A ideia da Escola Pública transforma os professores numa espécie de “Engenheiros das Almas” empenhados na formação de bons cidadãos da República Democrática. Os professores transformam-se assim, não em símbolos do saber e figuras de respeito, mas em funcionários do Estado dependentes de uma hierarquia funcional e política do Ministério da Educação. Cumprem propósitos políticos, satisfazem necessidades geográficas absurdas, abdicam de uma autonomia intelectual, funcional, liberal, em função das listas de colocação nos horizontes da República. Com um regime centralizado e quase monopolista de recrutamento, o Estado trata os professores como elos de uma cadeia de montagem interminável e sempre renovada com novos candidatos sem opção. Marx explica.
A ideia do SNS transforma os médicos numa espécie de exército de “Anjos Brancos” empenhado em combater a doença e a morte para celebração da superioridade humanista da República. Os médicos transformam-se assim em operários da saúde, exercendo medicina em não-lugares denominados por Hospitais – as Urgências dos Hospitais são centros de processamento de pessoas, lugares de passagem, uma fronteira entre a saúde e a doença, entre a vida e morte. Mas o fervor humanista da República transforma estes lugares em desertos desumanos sem pausa ou compaixão, pois o que é essencial é a cadeia de produção que tem de tratar tantos doentes por hora, com tempos dedicados a cada doente estabelecido por tabelas de eficiência, com pulseiras de cor, tempos de espera exorbitantes, horas extraordinárias explosivas, regras de empenhamento cegas à realidade de uma multidão – a expansão infinita da procura e a redução administrativa da oferta de médicos.

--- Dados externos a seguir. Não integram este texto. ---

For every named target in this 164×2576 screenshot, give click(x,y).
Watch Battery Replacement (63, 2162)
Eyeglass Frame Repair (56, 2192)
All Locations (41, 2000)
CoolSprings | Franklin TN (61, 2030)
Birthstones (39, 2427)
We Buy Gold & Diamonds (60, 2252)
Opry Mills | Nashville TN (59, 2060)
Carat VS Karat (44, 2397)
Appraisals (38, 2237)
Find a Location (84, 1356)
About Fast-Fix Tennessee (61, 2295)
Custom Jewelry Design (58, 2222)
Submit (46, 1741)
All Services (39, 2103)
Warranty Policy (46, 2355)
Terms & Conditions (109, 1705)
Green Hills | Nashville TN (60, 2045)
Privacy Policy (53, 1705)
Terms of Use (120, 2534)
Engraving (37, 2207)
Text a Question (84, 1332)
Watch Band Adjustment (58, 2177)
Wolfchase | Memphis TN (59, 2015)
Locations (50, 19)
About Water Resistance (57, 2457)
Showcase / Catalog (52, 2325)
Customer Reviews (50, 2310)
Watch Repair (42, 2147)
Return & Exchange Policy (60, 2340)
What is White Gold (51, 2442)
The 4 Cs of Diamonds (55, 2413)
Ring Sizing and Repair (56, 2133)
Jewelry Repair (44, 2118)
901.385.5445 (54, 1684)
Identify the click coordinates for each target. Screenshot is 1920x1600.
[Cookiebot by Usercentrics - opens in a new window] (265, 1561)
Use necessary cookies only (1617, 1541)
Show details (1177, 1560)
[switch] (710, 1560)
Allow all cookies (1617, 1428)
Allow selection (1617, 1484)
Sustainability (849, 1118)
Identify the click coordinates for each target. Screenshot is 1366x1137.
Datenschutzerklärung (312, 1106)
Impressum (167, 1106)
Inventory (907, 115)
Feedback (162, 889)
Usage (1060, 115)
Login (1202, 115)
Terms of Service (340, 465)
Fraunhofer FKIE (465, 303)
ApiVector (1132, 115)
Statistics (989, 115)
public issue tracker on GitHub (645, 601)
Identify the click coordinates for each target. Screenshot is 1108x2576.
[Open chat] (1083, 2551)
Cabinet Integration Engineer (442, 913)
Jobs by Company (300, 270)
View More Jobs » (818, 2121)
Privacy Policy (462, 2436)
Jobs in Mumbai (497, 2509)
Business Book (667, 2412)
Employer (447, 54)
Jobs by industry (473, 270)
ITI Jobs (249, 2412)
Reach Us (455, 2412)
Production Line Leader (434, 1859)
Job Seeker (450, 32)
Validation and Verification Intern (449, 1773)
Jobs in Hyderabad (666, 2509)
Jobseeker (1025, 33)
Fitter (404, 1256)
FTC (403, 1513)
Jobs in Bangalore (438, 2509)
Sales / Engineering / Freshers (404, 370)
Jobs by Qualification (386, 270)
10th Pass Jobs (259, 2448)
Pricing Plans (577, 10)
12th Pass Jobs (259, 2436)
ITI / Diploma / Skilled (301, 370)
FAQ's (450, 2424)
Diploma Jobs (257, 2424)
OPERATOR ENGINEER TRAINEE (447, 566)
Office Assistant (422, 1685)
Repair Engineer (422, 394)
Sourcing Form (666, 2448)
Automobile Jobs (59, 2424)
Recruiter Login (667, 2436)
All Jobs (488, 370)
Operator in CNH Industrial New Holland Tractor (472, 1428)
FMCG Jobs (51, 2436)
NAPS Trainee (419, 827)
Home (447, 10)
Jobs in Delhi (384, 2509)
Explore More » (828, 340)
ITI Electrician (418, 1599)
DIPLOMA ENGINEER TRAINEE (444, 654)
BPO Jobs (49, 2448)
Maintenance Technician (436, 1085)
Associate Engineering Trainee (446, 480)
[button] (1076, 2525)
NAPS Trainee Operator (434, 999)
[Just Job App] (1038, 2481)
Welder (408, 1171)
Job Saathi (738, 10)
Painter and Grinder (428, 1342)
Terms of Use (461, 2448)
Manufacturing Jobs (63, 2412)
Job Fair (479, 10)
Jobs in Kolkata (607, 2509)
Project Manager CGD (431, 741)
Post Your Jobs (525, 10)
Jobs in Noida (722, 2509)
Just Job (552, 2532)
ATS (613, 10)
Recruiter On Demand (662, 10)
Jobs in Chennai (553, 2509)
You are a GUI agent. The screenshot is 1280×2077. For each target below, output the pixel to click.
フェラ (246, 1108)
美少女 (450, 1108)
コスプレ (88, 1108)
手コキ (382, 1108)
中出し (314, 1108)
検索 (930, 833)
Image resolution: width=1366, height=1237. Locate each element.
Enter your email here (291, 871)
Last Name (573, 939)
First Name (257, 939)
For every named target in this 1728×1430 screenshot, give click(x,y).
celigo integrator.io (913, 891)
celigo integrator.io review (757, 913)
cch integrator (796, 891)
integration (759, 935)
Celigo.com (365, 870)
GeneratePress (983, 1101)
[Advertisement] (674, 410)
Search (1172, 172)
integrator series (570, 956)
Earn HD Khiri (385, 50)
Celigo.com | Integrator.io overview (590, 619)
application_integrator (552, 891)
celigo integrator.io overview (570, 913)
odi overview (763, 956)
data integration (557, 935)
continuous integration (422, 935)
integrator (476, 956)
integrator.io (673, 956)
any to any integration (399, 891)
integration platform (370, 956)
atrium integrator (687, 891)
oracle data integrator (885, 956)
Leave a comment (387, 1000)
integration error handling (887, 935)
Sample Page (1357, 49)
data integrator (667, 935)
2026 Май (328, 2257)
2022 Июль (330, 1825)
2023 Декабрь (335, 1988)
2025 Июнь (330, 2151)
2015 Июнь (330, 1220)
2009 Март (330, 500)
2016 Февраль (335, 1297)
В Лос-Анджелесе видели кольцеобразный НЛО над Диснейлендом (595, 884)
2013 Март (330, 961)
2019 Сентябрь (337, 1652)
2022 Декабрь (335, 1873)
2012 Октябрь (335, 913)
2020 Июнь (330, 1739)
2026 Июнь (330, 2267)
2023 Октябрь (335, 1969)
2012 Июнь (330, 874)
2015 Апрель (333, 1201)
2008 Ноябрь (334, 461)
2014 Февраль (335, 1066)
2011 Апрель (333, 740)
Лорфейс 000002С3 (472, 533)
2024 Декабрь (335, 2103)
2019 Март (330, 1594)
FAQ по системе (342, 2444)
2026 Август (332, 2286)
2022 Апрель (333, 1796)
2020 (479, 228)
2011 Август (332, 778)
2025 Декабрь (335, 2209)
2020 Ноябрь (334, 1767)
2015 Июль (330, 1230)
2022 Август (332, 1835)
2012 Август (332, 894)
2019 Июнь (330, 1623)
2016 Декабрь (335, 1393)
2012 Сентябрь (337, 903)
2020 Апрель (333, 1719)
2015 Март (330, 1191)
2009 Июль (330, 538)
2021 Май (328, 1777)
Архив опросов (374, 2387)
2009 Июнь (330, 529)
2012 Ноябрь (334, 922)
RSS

Adam Smith explica.
O que é comum à Escola Pública e ao SNS é uma mentalidade socialista que incorpora uma lógica capitalista no seu funcionamento estrutural e sociológico – o Estado reivindica o monopólio das funções sociais sem assegurar os recursos materiais e financeiros para o bom funcionamento das instituições centrais ao progresso democrático. E em função da falta de recursos, o Estado comporta-se como um capitalista numa lógica de exploração máxima do facor trabalho e na optimização mínima do fator remuneração. Aliás, o marcador social por excelência da degradação do estatuto de professores e de médicos está espelhado neste mecanismo económico que é afinal um dispositivo político.
A questão óbvia que ninguém quer colocar é a viabilidade de dois pilares centrais a uma ideia de progresso – será que a economia portuguesa produz o nível de riqueza necessário para manter simultaneamente a Escola Pública e o SNS? E a questão não é sequer ideológica, nem de esquerda nem de direita, nem liberal nem socialista, mas tão-somente o reconhecimento da permanente tensão entre propósitos constitucionais, prioridades políticas e recursos económicos. Perante a impotência do Estado observa-se a decadência dos serviços, a degradação dos profissionais, o aumento da emigração, a fuga de cérebros, o triste espectáculo de uma democracia ignorante na sala de aula e doente na sala de espera.
A normalização democrática exige mais da classe política e das políticas públicas. A expansão infinita dos impostos não é a resposta adequada a uma situação de crise como aquela que se vive com médicos e professores. “Os professores a lutar também estão a ensinar” ou o equivalente “Os médicos a lutar também estão a curar” são denúncias de uma República incapaz de reconhecer mérito, valor, dignidade, à geração mais qualificada que Portugal alguma vez produziu. A lógica da negociação perpétua é uma forma expedita de adiar soluções com a máscara dos “detritos verbais”. A negação dos factos políticos representa a falsificação da realidade social. E quando a política falsifica a realidade é sempre a democracia que está em risco.